• _Problem to work on_
From the entries that follow, report every line in which "option" occurs.

• _Records provided_

════════════════

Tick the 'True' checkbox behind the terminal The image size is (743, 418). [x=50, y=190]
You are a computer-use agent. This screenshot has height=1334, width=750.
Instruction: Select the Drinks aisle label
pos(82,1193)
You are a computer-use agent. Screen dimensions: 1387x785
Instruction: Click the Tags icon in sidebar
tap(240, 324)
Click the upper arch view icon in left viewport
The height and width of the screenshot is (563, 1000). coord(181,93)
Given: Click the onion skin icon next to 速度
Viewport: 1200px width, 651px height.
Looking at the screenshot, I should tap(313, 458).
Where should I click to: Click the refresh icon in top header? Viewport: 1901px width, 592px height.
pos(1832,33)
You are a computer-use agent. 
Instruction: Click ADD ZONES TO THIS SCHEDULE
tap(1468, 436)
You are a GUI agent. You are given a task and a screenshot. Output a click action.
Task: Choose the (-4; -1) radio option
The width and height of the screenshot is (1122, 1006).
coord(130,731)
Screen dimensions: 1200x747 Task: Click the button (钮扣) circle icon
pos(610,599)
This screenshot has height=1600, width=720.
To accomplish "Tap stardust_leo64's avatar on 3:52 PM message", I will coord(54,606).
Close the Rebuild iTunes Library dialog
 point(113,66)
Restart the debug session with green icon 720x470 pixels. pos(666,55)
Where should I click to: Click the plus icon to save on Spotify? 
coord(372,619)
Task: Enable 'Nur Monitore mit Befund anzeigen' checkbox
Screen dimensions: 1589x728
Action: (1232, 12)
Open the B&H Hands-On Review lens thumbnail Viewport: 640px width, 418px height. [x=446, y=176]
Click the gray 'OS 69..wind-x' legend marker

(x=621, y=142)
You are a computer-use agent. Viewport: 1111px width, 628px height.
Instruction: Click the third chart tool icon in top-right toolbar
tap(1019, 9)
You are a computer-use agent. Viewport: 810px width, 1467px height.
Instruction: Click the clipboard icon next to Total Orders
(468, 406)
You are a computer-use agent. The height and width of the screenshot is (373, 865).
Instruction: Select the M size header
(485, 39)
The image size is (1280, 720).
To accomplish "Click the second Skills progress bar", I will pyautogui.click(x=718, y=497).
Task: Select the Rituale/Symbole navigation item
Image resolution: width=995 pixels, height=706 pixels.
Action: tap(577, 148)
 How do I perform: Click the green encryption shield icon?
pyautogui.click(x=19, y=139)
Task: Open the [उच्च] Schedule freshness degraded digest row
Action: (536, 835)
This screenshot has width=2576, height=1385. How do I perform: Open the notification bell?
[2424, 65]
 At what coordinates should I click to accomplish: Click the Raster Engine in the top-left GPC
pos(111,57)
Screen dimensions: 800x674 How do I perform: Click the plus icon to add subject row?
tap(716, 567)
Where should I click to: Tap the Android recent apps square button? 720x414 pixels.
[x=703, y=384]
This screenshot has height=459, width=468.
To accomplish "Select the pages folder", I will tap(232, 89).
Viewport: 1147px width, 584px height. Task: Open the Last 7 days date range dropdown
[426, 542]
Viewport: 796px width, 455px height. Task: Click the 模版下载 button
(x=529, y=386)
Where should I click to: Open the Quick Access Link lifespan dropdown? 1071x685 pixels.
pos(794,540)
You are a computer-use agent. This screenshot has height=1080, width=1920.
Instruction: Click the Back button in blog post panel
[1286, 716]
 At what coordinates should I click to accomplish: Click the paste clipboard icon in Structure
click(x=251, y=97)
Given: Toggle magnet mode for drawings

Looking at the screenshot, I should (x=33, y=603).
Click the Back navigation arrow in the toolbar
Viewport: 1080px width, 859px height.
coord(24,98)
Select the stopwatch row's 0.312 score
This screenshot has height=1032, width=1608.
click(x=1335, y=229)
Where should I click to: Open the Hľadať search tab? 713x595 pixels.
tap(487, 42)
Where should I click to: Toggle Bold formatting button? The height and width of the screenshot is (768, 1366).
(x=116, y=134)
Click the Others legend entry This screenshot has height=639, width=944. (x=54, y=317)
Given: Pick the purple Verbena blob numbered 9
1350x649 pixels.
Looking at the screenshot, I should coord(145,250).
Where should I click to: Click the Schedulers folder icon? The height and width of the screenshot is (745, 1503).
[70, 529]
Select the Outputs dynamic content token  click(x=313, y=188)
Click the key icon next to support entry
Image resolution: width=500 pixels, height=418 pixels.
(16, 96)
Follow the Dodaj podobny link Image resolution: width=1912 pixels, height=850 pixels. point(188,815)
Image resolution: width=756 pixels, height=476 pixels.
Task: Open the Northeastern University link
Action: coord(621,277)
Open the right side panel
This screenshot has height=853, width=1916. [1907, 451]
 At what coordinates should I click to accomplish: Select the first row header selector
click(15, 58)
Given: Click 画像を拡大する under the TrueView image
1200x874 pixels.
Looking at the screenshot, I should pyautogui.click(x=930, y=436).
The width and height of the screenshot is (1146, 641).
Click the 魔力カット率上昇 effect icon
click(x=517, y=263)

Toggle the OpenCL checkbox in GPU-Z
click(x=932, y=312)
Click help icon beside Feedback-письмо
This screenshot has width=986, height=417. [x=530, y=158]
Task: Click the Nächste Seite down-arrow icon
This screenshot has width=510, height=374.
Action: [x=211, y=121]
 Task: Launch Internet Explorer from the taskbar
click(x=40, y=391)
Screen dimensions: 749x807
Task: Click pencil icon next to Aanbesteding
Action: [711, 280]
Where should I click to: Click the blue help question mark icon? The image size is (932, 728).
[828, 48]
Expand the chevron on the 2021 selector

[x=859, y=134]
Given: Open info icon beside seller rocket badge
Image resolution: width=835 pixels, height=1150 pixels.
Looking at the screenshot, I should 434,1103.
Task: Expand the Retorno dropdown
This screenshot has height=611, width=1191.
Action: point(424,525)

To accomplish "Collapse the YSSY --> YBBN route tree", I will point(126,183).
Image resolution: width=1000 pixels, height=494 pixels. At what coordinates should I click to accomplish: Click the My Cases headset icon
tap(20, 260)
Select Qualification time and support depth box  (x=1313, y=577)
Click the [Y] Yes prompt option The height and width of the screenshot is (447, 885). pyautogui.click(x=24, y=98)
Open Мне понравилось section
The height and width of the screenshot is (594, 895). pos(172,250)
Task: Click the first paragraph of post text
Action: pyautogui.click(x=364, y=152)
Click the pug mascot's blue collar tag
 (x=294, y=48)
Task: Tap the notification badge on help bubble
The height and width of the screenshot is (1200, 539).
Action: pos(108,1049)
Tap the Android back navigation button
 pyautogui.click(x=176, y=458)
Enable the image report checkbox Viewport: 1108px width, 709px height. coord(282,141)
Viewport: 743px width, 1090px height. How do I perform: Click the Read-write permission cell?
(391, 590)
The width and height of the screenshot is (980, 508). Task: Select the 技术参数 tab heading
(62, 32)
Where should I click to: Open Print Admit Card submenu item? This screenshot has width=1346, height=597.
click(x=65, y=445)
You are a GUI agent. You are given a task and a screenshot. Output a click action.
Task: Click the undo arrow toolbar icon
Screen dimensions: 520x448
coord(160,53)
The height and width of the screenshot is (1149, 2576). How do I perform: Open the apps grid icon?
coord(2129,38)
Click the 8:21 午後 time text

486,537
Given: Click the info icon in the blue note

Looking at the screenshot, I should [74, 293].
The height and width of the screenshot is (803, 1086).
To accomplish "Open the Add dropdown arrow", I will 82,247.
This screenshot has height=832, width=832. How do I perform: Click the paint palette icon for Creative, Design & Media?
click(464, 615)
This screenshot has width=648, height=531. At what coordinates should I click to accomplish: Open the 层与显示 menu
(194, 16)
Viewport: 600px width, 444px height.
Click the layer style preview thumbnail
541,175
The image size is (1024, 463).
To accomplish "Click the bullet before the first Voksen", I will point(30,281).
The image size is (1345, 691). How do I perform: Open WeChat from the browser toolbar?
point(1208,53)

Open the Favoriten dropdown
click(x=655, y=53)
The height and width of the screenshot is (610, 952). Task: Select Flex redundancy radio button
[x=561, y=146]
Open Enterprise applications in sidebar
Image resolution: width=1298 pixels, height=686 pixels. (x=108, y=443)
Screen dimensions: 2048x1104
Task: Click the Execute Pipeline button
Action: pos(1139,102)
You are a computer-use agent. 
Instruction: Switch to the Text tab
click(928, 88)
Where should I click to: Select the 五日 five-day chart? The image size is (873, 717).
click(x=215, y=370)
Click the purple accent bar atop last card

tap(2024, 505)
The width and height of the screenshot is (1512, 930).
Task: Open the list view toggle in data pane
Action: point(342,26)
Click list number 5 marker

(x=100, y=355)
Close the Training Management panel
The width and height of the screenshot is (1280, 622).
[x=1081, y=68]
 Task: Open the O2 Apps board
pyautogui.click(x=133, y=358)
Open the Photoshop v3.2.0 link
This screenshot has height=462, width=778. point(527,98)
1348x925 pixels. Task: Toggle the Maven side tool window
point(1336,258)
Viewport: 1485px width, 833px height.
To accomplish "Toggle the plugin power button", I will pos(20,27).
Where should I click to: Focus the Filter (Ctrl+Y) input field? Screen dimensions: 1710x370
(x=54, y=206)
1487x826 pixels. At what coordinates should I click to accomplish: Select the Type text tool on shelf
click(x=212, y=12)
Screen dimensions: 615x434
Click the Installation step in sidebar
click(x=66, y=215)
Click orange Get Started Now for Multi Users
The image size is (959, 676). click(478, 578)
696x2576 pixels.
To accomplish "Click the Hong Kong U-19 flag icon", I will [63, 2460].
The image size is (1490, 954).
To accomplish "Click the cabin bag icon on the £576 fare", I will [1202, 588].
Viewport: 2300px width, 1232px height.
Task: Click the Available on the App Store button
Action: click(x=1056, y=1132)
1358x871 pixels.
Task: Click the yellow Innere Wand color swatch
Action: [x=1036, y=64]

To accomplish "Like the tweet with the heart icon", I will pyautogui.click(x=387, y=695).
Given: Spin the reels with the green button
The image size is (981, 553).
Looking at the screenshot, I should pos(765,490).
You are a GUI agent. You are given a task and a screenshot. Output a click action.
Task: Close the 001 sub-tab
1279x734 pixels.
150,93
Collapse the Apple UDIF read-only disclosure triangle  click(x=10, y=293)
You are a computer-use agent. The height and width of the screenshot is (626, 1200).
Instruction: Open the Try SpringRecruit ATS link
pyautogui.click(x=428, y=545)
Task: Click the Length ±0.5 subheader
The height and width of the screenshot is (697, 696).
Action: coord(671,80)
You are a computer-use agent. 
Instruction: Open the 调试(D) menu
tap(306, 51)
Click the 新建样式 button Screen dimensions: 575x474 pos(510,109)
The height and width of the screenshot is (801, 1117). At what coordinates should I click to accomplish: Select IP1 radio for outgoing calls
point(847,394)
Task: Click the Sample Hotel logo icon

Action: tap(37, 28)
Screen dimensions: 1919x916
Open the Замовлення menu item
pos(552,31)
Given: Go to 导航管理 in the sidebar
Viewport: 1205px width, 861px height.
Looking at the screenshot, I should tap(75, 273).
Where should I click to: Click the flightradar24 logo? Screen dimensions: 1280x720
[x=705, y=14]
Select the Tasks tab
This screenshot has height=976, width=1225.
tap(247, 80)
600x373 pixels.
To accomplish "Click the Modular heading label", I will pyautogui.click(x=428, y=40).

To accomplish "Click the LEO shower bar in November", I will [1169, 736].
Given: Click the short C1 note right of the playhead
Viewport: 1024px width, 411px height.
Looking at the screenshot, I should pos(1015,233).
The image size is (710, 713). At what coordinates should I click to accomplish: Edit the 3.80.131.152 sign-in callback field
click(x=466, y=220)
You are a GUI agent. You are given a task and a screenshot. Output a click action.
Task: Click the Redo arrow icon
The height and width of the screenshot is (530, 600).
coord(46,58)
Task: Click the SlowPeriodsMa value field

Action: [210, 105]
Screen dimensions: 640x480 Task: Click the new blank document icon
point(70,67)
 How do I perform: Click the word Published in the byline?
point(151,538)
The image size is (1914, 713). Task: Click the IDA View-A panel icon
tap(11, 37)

════════════════

• _Completed exercise_
Task: Choose the (-4; -1) radio option
Click the [Y] Yes prompt option The height and width of the screenshot is (447, 885). pyautogui.click(x=24, y=98)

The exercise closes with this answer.